In 2016, bottled water surpassed carbonated soft drinks to become the largest beverage category by volume in the United States. Americans today drink more bottled water than milk or beer. To produce the roughly 50 billion water bottles that are sold in the US every year, about 17 million barrels of oil are needed. Absurdly, more water goes into making a bottle of water than goes inside it. A recent study found that North American companies use 1.39 liters of water to make 1 liter of bottled water.
“Bottled water effectively reshaped the beverage marketplace,” said Michael C. Bellas, chairman, and CEO, of Beverage Marketing Corporation. “When Perrier first entered the country in the 1970s, few would have predicted the heights to which bottled water would eventually climb. Where once it would have been unimaginable to see Americans walking down the street carrying plastic bottles of water, or driving around with them in their car’s cup holders, now that’s the norm,” he added.
A significant portion of bottled water’s growth (44 percent since 2010) has come from people switching to bottled water from other less-healthy packaged drinks. And nine out of ten Americans (91 percent) want bottled water to be available wherever other drinks are sold, according to a survey conducted on behalf of the International Bottled Water Association (IBWA) by The Harris Poll.

TASKS TO COMPLETE:
a - According to the passage on bottled water, how many liters of water do North American companies use to make 1 liter of bottled water?
b - Rewrite the passage on bottled water starting at "A significant portion" and ending at "The Harris Poll.", replacing "Americans" with "US residents".
c - Continue the passage on bottled water from the point where it ends.
The data that follows has no connection to the passage on bottled water.

RAW DATA:
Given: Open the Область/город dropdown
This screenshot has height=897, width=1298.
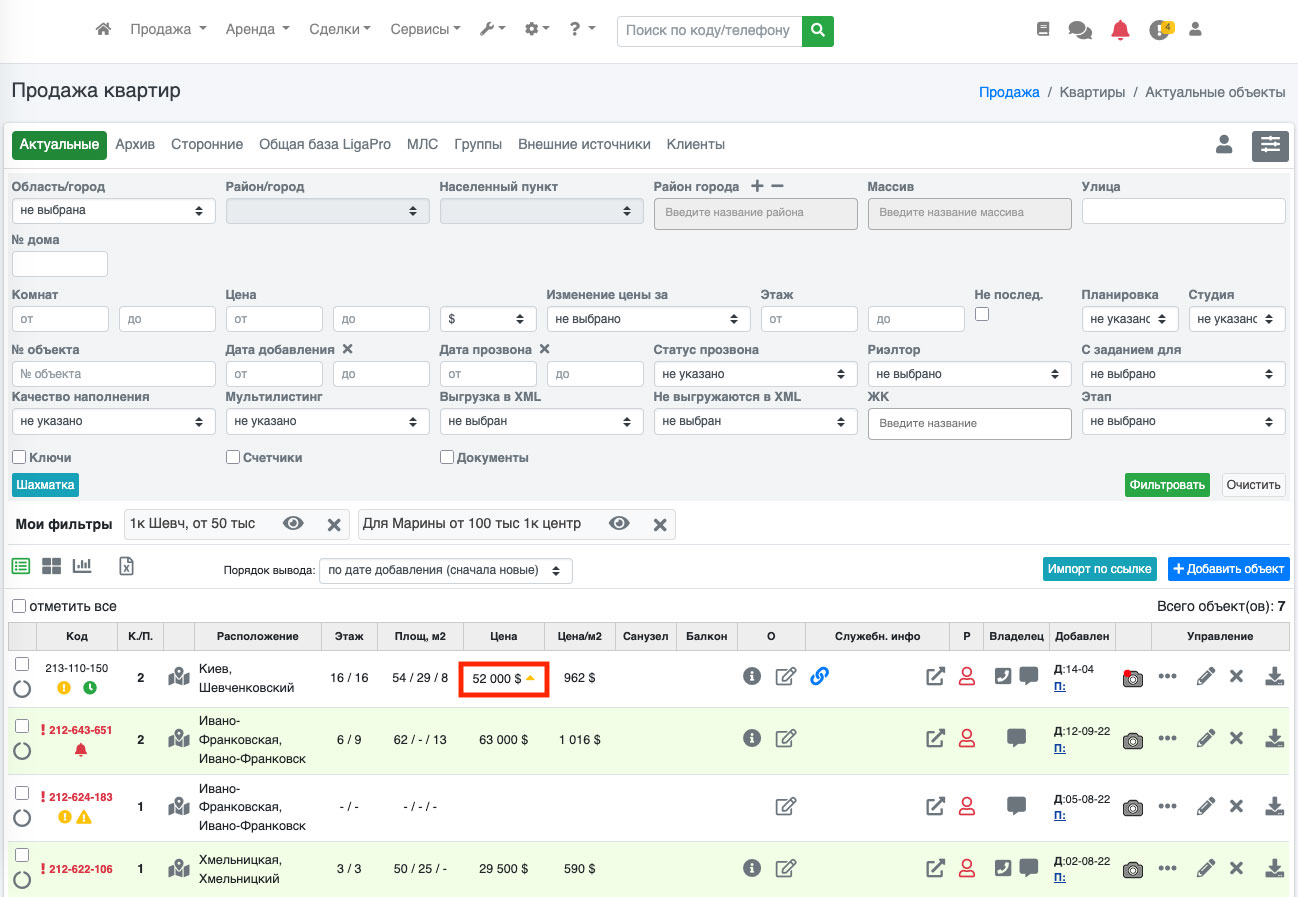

SOLVED TASKS:
a - 1.39 liters

b -
A significant portion of bottled water’s growth (44 percent since 2010) has come from people switching to bottled water from other less-healthy packaged drinks. And nine out of ten US residents (91 percent) want bottled water to be available wherever other drinks are sold, according to a survey conducted on behalf of the International Bottled Water Association (IBWA) by The Harris Poll.

c -
Companies that make bottled water are not susceptible to the same scrutiny as public water sources. They don’t need to have the water tested for viruses or disclose to the public any problems that might arise with them. Most do not even publicly disclose where the water comes from, so most Americans know far less about their bottled water than about their tap water.
Of the 25 percent of bottled water, that is tap water, it is impossible to say how much of it is treated after being taken from the tap. When you buy bottled water in the store you may just be buying the water from your sink.
The Food and Water Watch report also determined that bottled water can be around 2,000 times more expensive than tap water. A gallon of single-use bottled water can cost $9.50 total, compared to less than half a cent per gallon of tap water.